(Stored records)
>>>>
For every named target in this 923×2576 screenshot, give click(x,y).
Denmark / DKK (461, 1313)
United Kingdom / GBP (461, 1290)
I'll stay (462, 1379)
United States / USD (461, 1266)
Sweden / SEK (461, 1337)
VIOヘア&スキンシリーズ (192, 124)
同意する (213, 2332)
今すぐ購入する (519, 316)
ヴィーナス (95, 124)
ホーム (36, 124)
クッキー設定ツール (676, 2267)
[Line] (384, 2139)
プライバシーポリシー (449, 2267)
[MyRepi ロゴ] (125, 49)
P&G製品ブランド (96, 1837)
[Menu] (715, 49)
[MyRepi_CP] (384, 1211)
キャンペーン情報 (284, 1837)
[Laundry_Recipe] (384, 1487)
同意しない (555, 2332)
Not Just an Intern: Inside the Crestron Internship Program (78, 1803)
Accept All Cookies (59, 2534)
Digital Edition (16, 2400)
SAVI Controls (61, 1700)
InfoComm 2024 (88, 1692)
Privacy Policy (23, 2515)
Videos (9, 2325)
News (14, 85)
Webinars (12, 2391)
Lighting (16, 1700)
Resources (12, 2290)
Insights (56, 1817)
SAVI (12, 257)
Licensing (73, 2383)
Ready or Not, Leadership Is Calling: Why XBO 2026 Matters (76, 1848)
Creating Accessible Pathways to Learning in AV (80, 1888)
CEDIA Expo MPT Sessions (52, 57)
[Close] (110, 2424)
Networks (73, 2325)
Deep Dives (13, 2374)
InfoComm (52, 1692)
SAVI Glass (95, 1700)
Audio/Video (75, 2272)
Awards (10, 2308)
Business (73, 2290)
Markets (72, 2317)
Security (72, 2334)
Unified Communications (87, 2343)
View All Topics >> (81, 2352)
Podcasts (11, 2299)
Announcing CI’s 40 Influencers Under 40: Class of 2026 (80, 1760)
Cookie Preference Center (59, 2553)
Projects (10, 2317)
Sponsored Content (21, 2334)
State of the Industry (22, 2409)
<<<<
* Task requirements *
Only the data above, repeated exactly, should make up the reply.

* Answer to the exercise *
For every named target in this 923×2576 screenshot, give click(x,y).
Denmark / DKK (461, 1313)
United Kingdom / GBP (461, 1290)
I'll stay (462, 1379)
United States / USD (461, 1266)
Sweden / SEK (461, 1337)
VIOヘア&スキンシリーズ (192, 124)
同意する (213, 2332)
今すぐ購入する (519, 316)
ヴィーナス (95, 124)
ホーム (36, 124)
クッキー設定ツール (676, 2267)
[Line] (384, 2139)
プライバシーポリシー (449, 2267)
[MyRepi ロゴ] (125, 49)
P&G製品ブランド (96, 1837)
[Menu] (715, 49)
[MyRepi_CP] (384, 1211)
キャンペーン情報 (284, 1837)
[Laundry_Recipe] (384, 1487)
同意しない (555, 2332)
Not Just an Intern: Inside the Crestron Internship Program (78, 1803)
Accept All Cookies (59, 2534)
Digital Edition (16, 2400)
SAVI Controls (61, 1700)
InfoComm 2024 (88, 1692)
Privacy Policy (23, 2515)
Videos (9, 2325)
News (14, 85)
Webinars (12, 2391)
Lighting (16, 1700)
Resources (12, 2290)
Insights (56, 1817)
SAVI (12, 257)
Licensing (73, 2383)
Ready or Not, Leadership Is Calling: Why XBO 2026 Matters (76, 1848)
Creating Accessible Pathways to Learning in AV (80, 1888)
CEDIA Expo MPT Sessions (52, 57)
[Close] (110, 2424)
Networks (73, 2325)
Deep Dives (13, 2374)
InfoComm (52, 1692)
SAVI Glass (95, 1700)
Audio/Video (75, 2272)
Awards (10, 2308)
Business (73, 2290)
Markets (72, 2317)
Security (72, 2334)
Unified Communications (87, 2343)
View All Topics >> (81, 2352)
Podcasts (11, 2299)
Announcing CI’s 40 Influencers Under 40: Class of 2026 (80, 1760)
Cookie Preference Center (59, 2553)
Projects (10, 2317)
Sponsored Content (21, 2334)
State of the Industry (22, 2409)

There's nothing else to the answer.